Pinhome telah menyelesaikan sesi penjurian, seiring perusahaan yang menjadi kandidat peraih penghargaan bergengsi TOP Digital Awards 2025. Pinhome diketahui merupakan perusahaan teknologi yang menyediakan solusi berbagai kebutuhan properti, termasuk jual, beli, sewa, dan KPR.
Tidak hanya itu, Pinhome juga menawrakan berbagai jasa rumah tangga lainnya, seperti layanan perawatan rumah, kendaraan, dan kecantikan berbasis digital dengan menawarkan berbagai layanan seperti home cleaning, massage, servis AC, cuci mobil, deep cleaning, hingga perawatan rambut dan kuku.
Menyuguhkan layanan berbasis aplikasi, Pinhome mengincar pasar jasa rumah tangga yang dinilai masih memiliki kompetitor terbatas namun potensi pertumbuhannya sangat besar, terutama di wilayah Jabodetabek.
Layanan Bergaransi dan Berasuransi
Pinhome memberikan garansi pengerjaan ulang serta Jaminan Harga Termurah, dengan kompensasi selisih hingga dua kali lipat apabila hasil layanan tidak sesuai harapan pelanggan. Selain itu, seluruh layanan dilengkapi perlindungan asuransi tanpa biaya tambahan, mencakup risiko kehilangan barang, kerusakan properti, hingga cedera tubuh.
Untuk menjaga kualitas layanan, setiap Rekan Jasa wajib melalui proses seleksi ketat, pemeriksaan latar belakang, sertifikasi, serta memiliki pengalaman kerja minimal dua tahun.
Pinhome mengusung misi besar dalam digitalisasi industri properti yang mencakup digitalisasi data dan informasi property; digitalisasi transaksi property; serta digitalisasi pembiayaan property.
Melalui pendekatan teknologi tersebut, perusahaan berupaya menjadi ekosistem layanan terintegrasi yang meliputi perawatan rumah hingga transaksi properti, dengan cakupan bisnis yang lebih luas dari sekadar penyedia jasa kebersihan.
Model Organisasi Lincah untuk Percepatan Inovasi
CEO Pinhome, Dayu Dara Permata, menjelaskan bahwa perusahaan menerapkan struktur organisasi Flat & Cross-Functional Agile Teams. Tim teknologi yang terdiri dari 12 full-stack engineer memiliki otonomi penuh dalam seluruh proses pengembangan produk, mulai dari ideasi, pembangunan sistem, peluncuran fitur, hingga memonitor umpan balik pelanggan.
“Model ini memangkas birokrasi dan mempercepat pengambilan keputusan,” ujar Dayu Dara saat memaparkan strategi perusahaan di hadapan dewan juri TOP Digital Awards 2025, Jumat (21/11/2025).

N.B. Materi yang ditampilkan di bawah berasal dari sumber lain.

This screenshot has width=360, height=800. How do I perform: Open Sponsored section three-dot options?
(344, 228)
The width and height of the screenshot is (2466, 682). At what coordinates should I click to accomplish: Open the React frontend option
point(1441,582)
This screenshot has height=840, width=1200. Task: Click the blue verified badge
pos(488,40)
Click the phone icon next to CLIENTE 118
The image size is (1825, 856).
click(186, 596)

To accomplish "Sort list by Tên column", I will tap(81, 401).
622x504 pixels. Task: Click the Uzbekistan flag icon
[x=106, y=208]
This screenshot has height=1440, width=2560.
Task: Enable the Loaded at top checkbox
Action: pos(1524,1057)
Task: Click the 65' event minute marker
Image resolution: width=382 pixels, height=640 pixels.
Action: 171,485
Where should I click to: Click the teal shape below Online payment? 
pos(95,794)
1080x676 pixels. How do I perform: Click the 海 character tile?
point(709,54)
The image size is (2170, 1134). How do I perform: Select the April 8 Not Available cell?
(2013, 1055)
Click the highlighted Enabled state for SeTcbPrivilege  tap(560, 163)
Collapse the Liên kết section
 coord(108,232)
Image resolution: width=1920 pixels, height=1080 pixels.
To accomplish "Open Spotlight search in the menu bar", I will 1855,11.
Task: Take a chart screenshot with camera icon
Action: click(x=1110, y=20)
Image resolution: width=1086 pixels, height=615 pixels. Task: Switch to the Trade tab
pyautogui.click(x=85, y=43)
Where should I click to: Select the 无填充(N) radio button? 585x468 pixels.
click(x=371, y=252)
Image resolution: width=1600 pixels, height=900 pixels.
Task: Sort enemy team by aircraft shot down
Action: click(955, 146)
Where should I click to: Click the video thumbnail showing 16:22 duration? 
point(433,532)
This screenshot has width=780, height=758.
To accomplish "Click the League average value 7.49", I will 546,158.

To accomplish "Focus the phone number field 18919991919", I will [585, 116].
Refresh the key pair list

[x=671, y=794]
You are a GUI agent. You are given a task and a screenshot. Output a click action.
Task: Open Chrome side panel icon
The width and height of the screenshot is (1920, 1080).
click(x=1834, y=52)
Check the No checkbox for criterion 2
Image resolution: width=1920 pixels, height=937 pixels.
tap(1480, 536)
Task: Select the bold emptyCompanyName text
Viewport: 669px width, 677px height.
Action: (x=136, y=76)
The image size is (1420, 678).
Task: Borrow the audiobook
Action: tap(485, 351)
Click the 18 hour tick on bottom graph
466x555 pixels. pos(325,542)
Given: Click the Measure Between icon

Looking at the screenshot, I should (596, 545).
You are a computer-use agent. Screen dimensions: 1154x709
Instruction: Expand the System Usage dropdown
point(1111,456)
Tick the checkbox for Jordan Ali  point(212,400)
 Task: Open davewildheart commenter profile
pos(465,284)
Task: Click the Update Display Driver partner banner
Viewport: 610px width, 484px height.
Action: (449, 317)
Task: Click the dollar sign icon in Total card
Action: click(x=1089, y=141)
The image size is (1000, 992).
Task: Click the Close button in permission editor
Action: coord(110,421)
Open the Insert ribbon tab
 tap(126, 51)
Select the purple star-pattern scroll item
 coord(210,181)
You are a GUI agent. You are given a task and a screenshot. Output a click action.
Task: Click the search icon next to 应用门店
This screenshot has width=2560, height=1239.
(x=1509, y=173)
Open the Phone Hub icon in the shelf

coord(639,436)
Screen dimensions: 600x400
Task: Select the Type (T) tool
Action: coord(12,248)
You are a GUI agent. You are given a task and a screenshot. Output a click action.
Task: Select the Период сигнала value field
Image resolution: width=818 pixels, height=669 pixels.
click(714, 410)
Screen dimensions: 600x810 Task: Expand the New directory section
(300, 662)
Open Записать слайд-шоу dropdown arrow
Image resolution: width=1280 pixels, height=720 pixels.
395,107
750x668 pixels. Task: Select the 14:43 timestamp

Sementara dalam rencana induk teknologi, Pinhome menerapkan pendekatan customer-centric continuous delivery serta transformasi berbasis kecerdasan buatan (AI). Dayu merinci empat pilar utama strategi pengembangan teknologi perusahaan:
- Shared Responsibility Model – Seluruh tim berbagi tanggung jawab terhadap kualitas sistem.
- Agile Scalability – Infrastruktur mendukung rilis fitur harian (daily release) untuk menjawab kebutuhan pasar secara cepat.
- AI-Augmented Engineering – Penggunaan alat berbasis AI untuk membantu penulisan kode, deteksi bug dini, hingga pembuatan dokumentasi otomatis.
- Intelligent Product Roadmap – Integrasi AI dan Machine Learning untuk menghadirkan fitur prediktif bagi pelanggan dan operasional internal.
Menurut Dayu, penggunaan AI memungkinkan tim ramping perusahaan menghasilkan operational excellence setara tim teknis berskala besar.
Dalam aspek tata kelola, Pinhome menerapkan mekanisme investasi IT berbasis nilai dan kecepatan implementasi.
Tiga prinsip utama yang diterapkan adalah Productivity Multiplier yang meliputi investasi pada tools atau teknologi disetujui apabila terbukti meningkatkan produktivitas engineer atau mengotomatisasi pekerjaan manual.
Selanjutanya, Data-Driven ROI, di mana Setiap usulan investasi dianalisis berdasarkan dampaknya terhadap metrik bisnis, seperti percepatan time-to-market dan penurunan customer issue ticket.
Dan terakhir adalah Agile Approval, di mana dengan struktur organisasi yang datar memungkinkan keputusan investasi diambil dengan cepat oleh CTO dan VP Engineering sehingga inovasi dapat berjalan tanpa hambatan.